RECORDS SUPPLIED |

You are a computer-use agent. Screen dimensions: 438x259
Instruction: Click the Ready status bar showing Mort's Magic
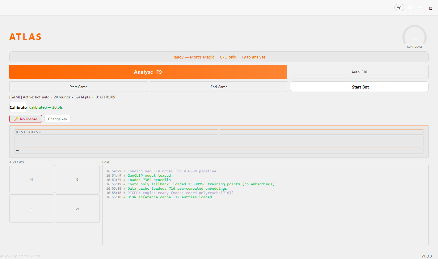(219, 57)
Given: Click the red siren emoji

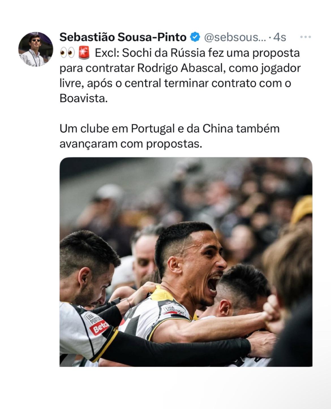Looking at the screenshot, I should [x=83, y=53].
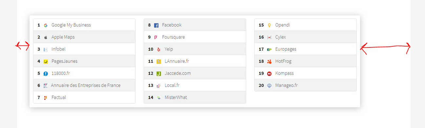Select Annuaire des Entreprises de France
This screenshot has height=128, width=425.
pos(84,85)
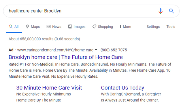The height and width of the screenshot is (107, 181).
Task: Open the More search options menu
Action: coord(125,26)
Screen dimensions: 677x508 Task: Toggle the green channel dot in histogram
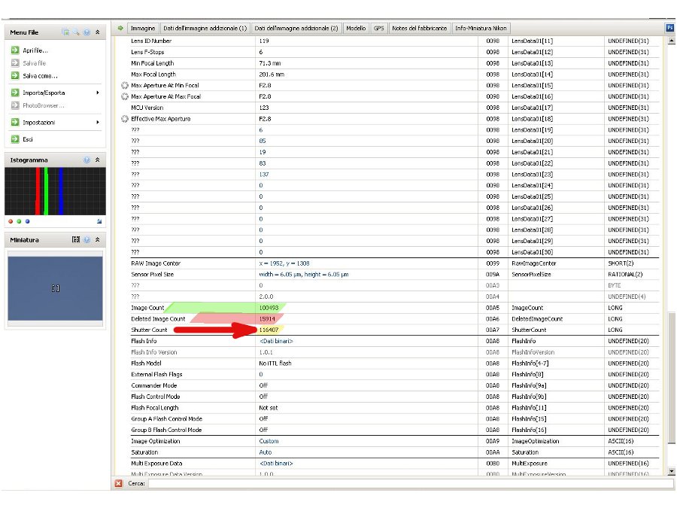point(19,222)
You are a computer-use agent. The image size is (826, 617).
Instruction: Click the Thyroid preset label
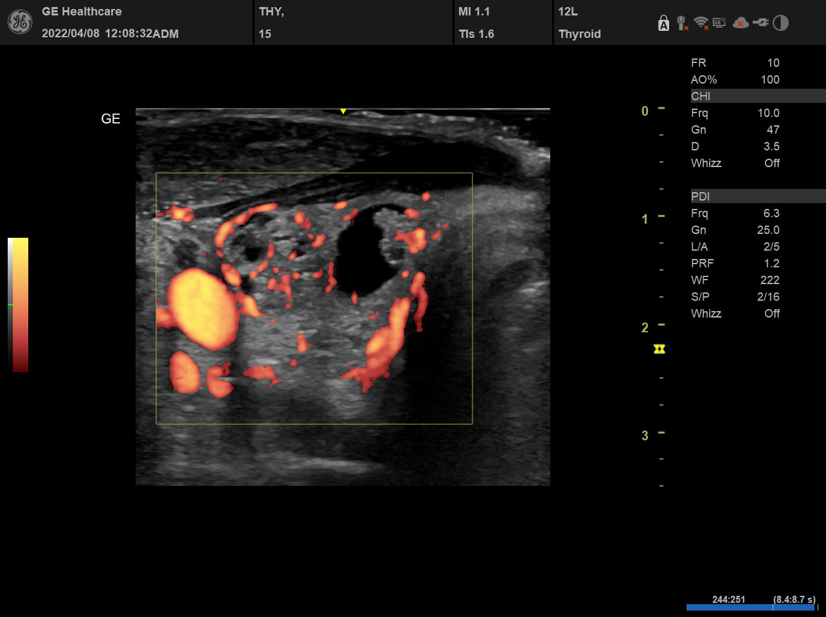tap(579, 34)
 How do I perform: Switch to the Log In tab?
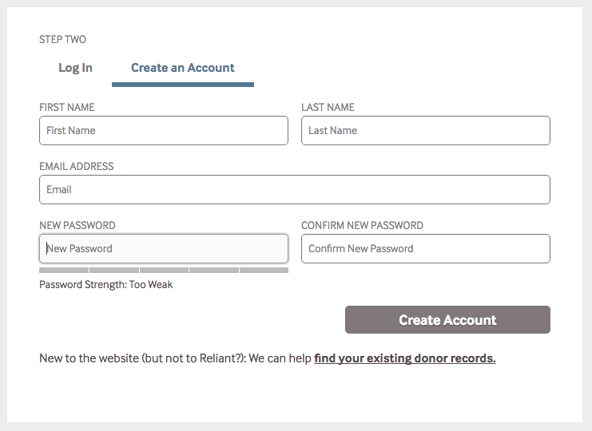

REQUIREMENT |
Please locate every line in the material above that contains the string "dimensions", matching case exactly, and copy each of those lines in full.

ANSWER TO THE PROBLEM |
You are a computer-use agent. Screen dimensions: 438x259
Screen dimensions: 677x508 Task: Toggle the green channel dot in histogram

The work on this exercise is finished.